Je goûte. Je n’ai jamais goûté de l’or avant ! Ca a du goût !


Lorsque j’ai rencontré Pablo Picasso pour la première fois, j’avais 10 ans.
Mon père François Hugo travaillait déjà pour lui depuis un ou deux ans. Picasso me regarda de son œil vif en se demandant que qu’un gamin comme moi pouvait faire dans l’atelier de ce maître orfèvre. Je regardais mon père travailler.

Le regard du grand peintre m’intrigua et me fit peur.

- Que fais tu jeune garçon
- Je regarde mon père travailler.

Une lueur d’intérêt fit briller ses yeux.
Si tu veux, tu viendras dans mon atelier me voir travailler. Ce fut une grande joie pour moi. Il m’avait jaugé et adopté.
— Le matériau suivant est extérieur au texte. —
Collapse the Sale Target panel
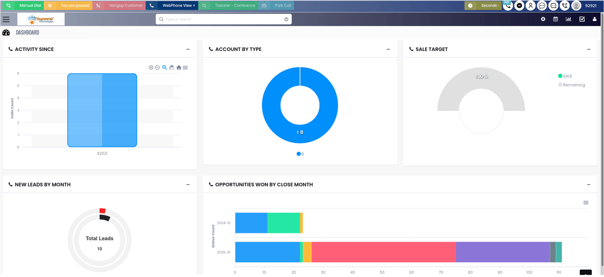This screenshot has height=277, width=604. (589, 49)
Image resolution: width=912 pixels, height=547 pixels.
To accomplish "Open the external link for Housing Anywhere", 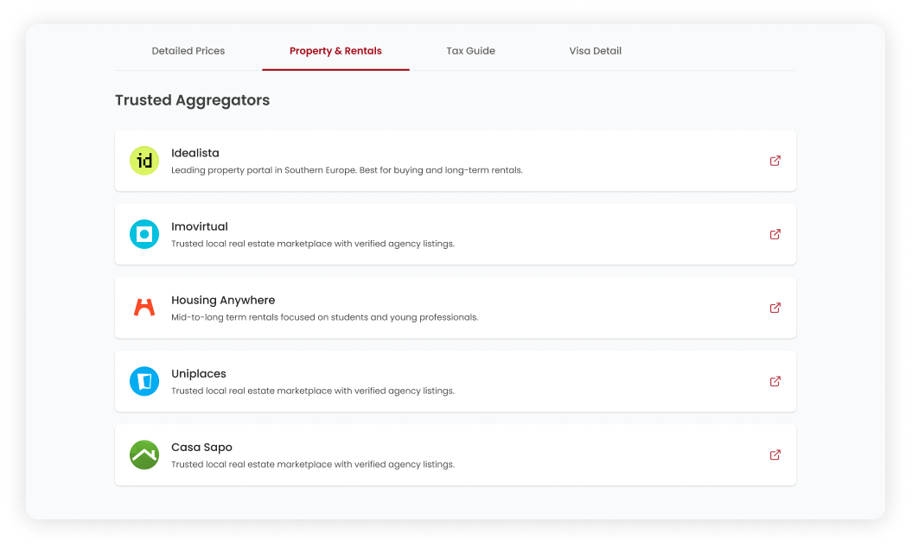I will (775, 307).
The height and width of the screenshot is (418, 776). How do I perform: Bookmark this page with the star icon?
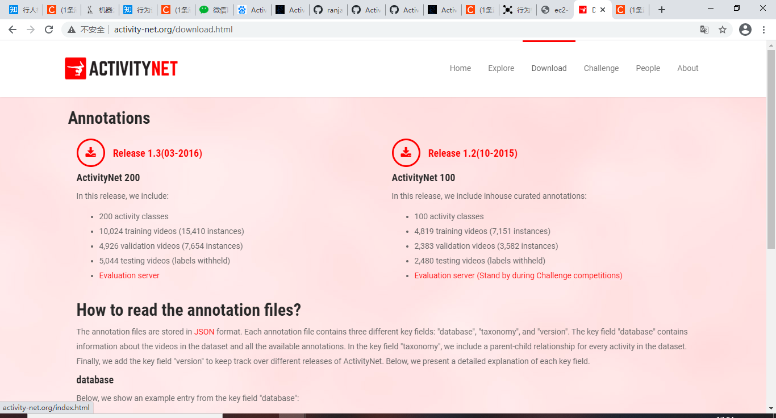coord(723,29)
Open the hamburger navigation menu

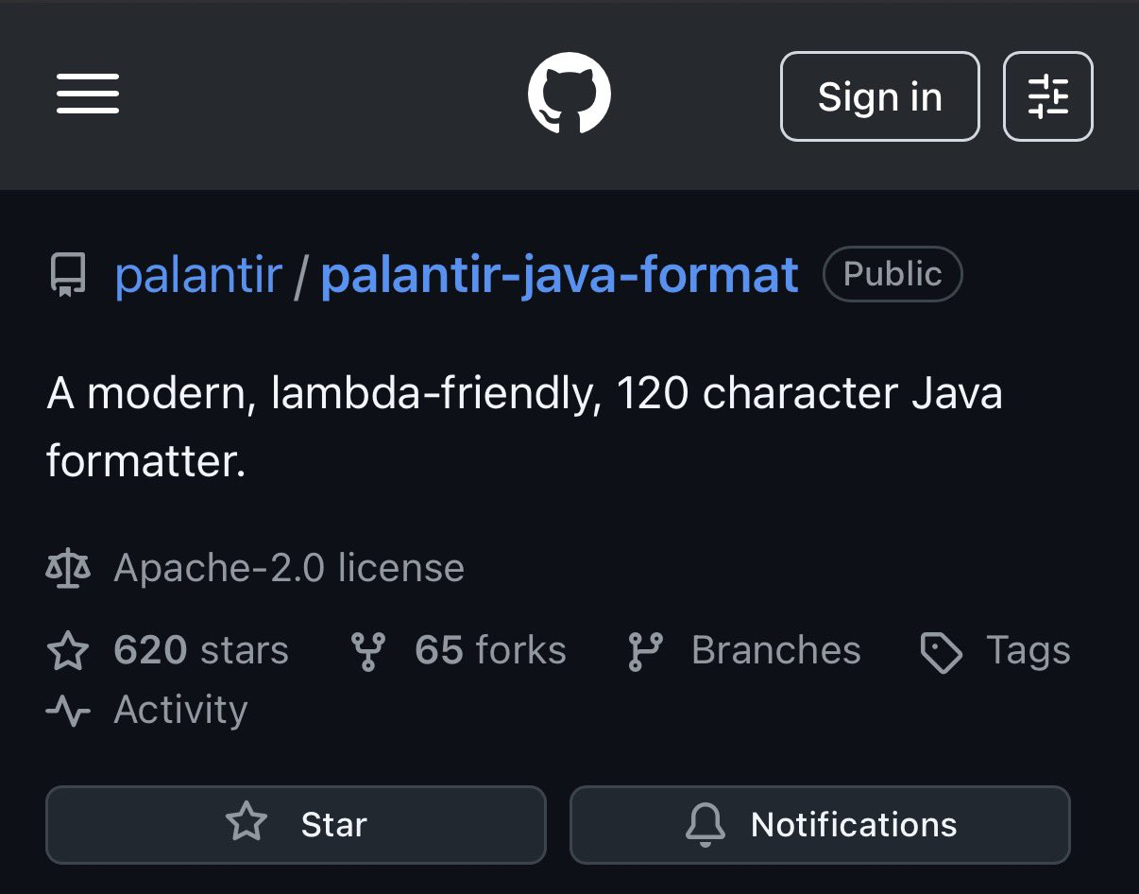[88, 95]
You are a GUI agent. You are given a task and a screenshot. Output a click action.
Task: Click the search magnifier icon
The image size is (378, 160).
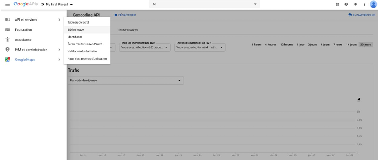coord(155,4)
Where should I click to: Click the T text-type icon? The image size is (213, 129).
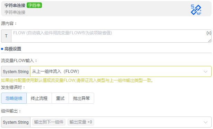click(6, 36)
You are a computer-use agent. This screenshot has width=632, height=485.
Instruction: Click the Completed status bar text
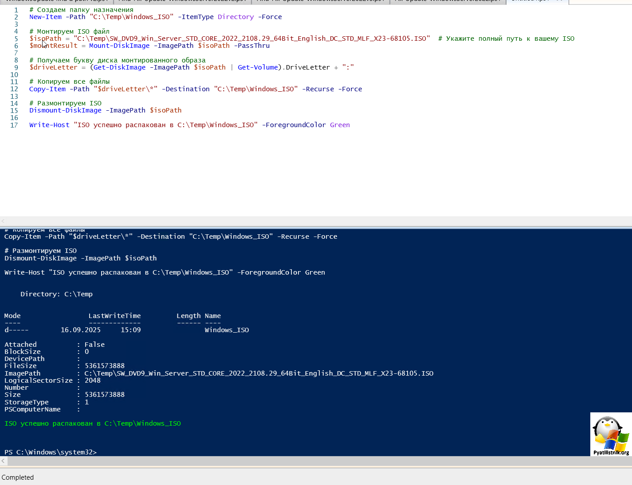18,477
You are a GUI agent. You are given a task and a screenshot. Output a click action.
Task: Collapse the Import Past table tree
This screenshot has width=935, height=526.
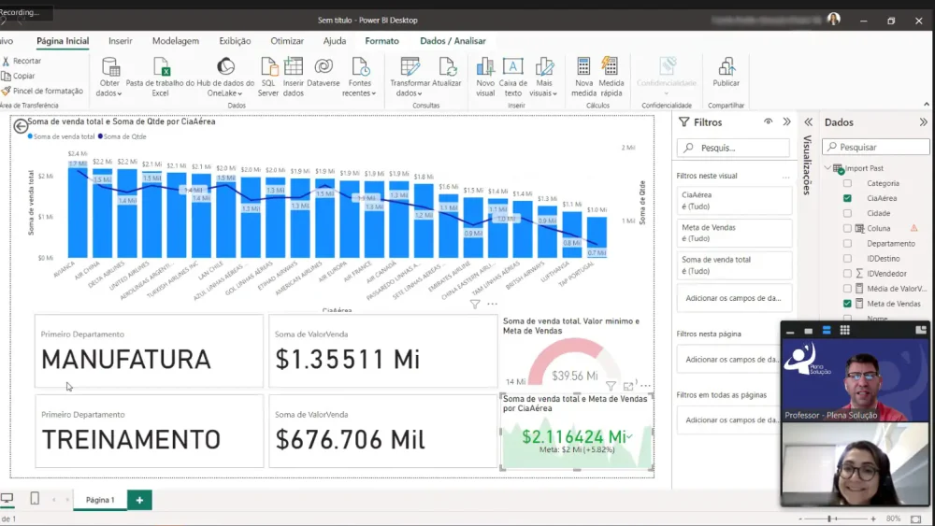pyautogui.click(x=827, y=168)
Ce fut en effet quelques temps auparavant, en 1955, qu'à la faveur d’un hasard que Douglas Cooper rétablit le lien entre mon père et Picasso afin qu’ils travaillent ensemble. En effet Pablo Picasso cherchait quelqu’un qui puisse l’aider à venir à bout d’un projet qu’il avait formé, de certains plats en argent. C’est ainsi à la faveur de ces retrouvailles que François Hugo devait préciser sa propre technique. D'après des céramiques appartenant à la série dite des “pâtes blanches” de Picasso, mon père exécuta en argent repoussé plus d’une vingtaine de plats.

Au fil des années j'ai appris à le connaître, à l’admirer et à découvrir cet homme bon, généreux et drôle.
Lors de mon premier séjour à « La Californie » j’aimais son atelier et je tombais amoureux de sa fille Paloma.
Ce qui n’échappa pas au maître.

Nous étions en 1957 et depuis lors, l’amitié et la connivence de ces deux hommes ne cessèrent de grandir. Ce n’est que parce que, du point de vue de leur technique respective, les deux hommes vivaient en parfaite intelligence que les objets qu’ils exécutèrent ensemble atteignirent un niveau de perfection qui est aujourd'hui le leur.

Pablo Picasso avait, comme Claes Oldenburg, une sainte admiration pour l’or.
Tu crois qu’une œuvre de moi en or serait possible ?
Tout ce que tu fais se vend, répondit mon père.
Et il lui fit la surprise des premières sculptures puis des médaillons en or. Picasso fut subjugué ! Il prit les objets d’or dans ses mains et les porta à sa bouche comme un bébé.

- Que fais-tu Pablo?
- Je goûte. Je n’ai jamais goûté de l’or avant! Ca a du goût !

Jacqueline et ma mère Monique les regardaient, heureuses. Moi j’étais fier de mon père et heureux de voir Pablo rire aux éclats.
C’était l’époque des beaux souvenirs que l’on garde précieusement.
Les hommes s’en vont, mais leur passage est celui des grands de ce monde.